Lübnan’daki uzmanlar, insanların bankalardaki mevduatlarının yüz milyar dolardan fazla olduğunu tahmin ediyor. Merkez Bankası, kanunda öngörülen limit, yani 15 milyar dolar dışında, dövizde zorunlu rezerv kalmadığını söylüyor. Yani Merkez Bankası parayı mudilere iade etmek isteseydi mevduatlarının yüzde 90’ından fazlasını kaybederdi. Böylece, para-siyaset-güvenlik-yargı meydanı arasında karşılıklı faydaya dayanan simbiyotik ve dayanışma politikaları sonucunda, çalışanların ve gurbetçilerin de dahil olduğu mudilerin ömrü, heba olmuş durumda.

Dünya Bankası, sadece birkaç gün önce yayımladığı raporunda, Lübnan’daki ekonomik krizin, dünyanın 19. yüzyılın ortalarından bu yana yaşadığı en kötü üç krizden biri olduğunu söylüyor.

Utanç verici olan şu ki, 17 Ekim halk hareketi sonrası, 2019 sonundaki çöküşün müsebbibi  olanlar, halen iktidarda olan ve siyaset sahnesinde ülkenin düştüğü uçurumdan kurtarıcıları olarak öne çıkanlarla aynı kişilerdir.

Ancak bu kesimler, İnsanların yeteneklerini ve ülkenin geleceğini maniple etmek için ülkenin bir buçuk yıldan beri  ihtiyacı olan hükümeti kurmak için geliyorlar. Ancak Saad Hariri’nin yeni hükümeti kurmakla görevlendirilmesinden bu yana sekiz ay geçti ve 17 Ekim halk protestoları sırasında başbakandı ve hükümet hâlâ kurulmadı. Nasıl bakılırsa bakılsın oluşum gecikti ve 1.5 yıl önce ya da 1 yıl önce mümkün olan bugün artık mümkün değil. Hariri ile Cumhurbaşkanı Mişel Avn arasında iki bakan tartışması artık kimseyi aldatamıyor. Uzun zamandır uçuruma düşmüş bir ülke, ne zamandan beri iki bakanı buradan ya da oradan olmasından dolayı hükümeti kurmaktan vazgeçiyor?

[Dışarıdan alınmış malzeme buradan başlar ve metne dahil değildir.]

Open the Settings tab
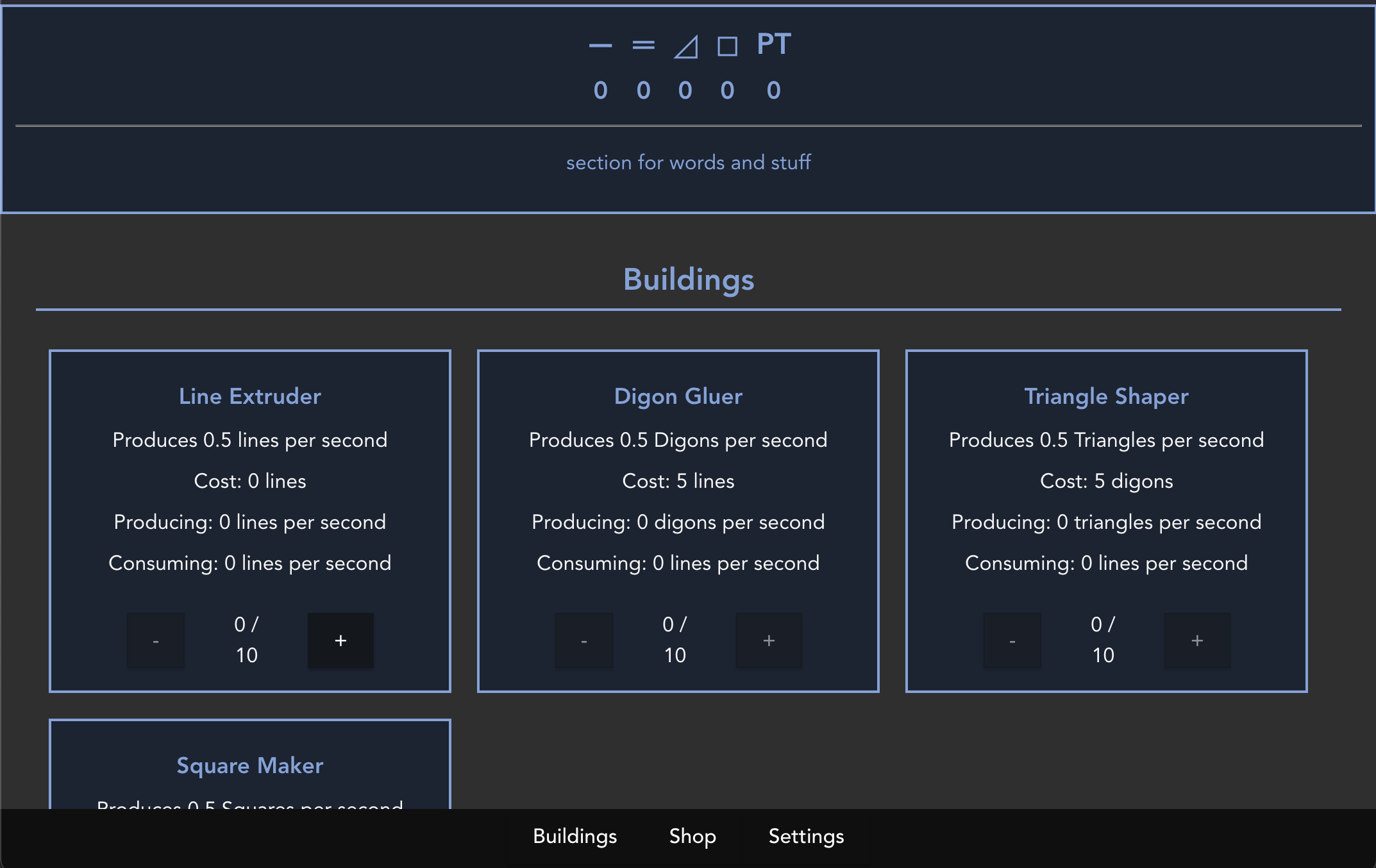The height and width of the screenshot is (868, 1376). point(806,837)
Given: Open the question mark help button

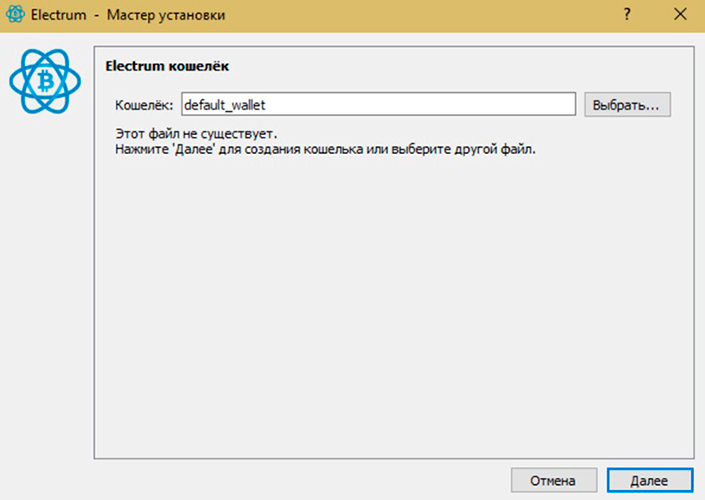Looking at the screenshot, I should 626,15.
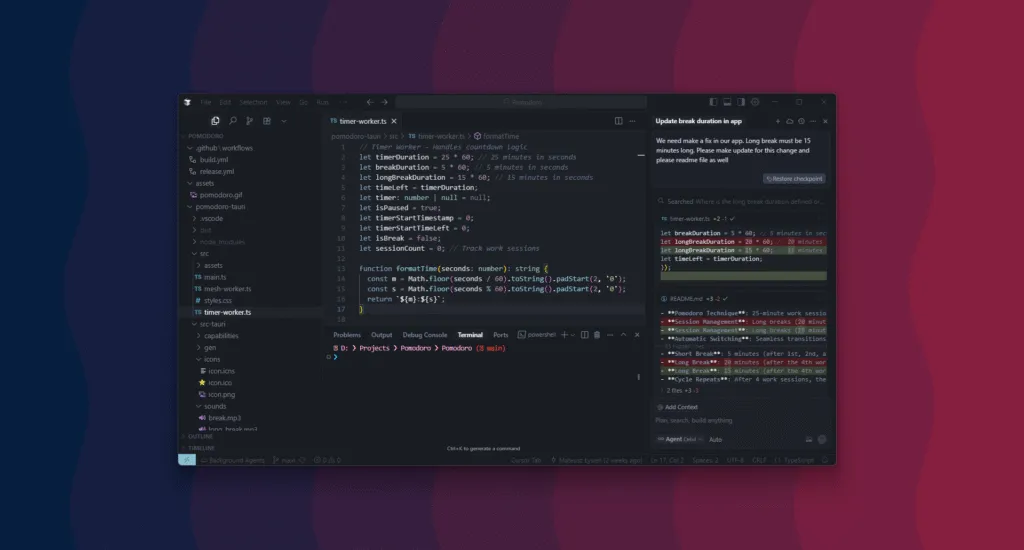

Dolayısıyla Lübnan’daki sorun, vatandaşın kendi gözleriyle gördüğü olgularda bitmiyor. Bu onurlu, insani ve temiz vatandaş bugün; arabasına birkaç litre benzin doldurmak için yüzlerce metre uzunluğundaki kuyruklarda durmak ve saatlerce beklemek zorunda. Tüm ilaçlar ve hatta muadilleri kesilirken, vatandaşlar günlerini bir eczaneden diğerine taşınarak var olmayan ilaçları aramakla geçiriyor. Et ve kümes hayvanı yemeye gelince, sınırlı bir lüks haline geldi. Fiyatlar yüzde 1000’den fazla olarak zamlandı. Maaşlar, sadece 1.5 yıl önce 400 dolar civarındayken şimdi asgari ücret 40 dolara kadar indi.

Ekonomik göstergeler ve söz konusu meydanın sahipleri için ücretli ekonomistlere ihtiyacımız yok. Lübnan gibi küçük bir ülkenin, kamuoyunun gözü önünde nasıl yağmalandığı görülüyor. Hırsızlar bugün, dayanak oldukları bir hükümet kurmak için başarısız bir girişim üzerinde çalışıyorlar. Yok edici olan birinden inşaatçı olmasını nasıl isteyebilirsin ki?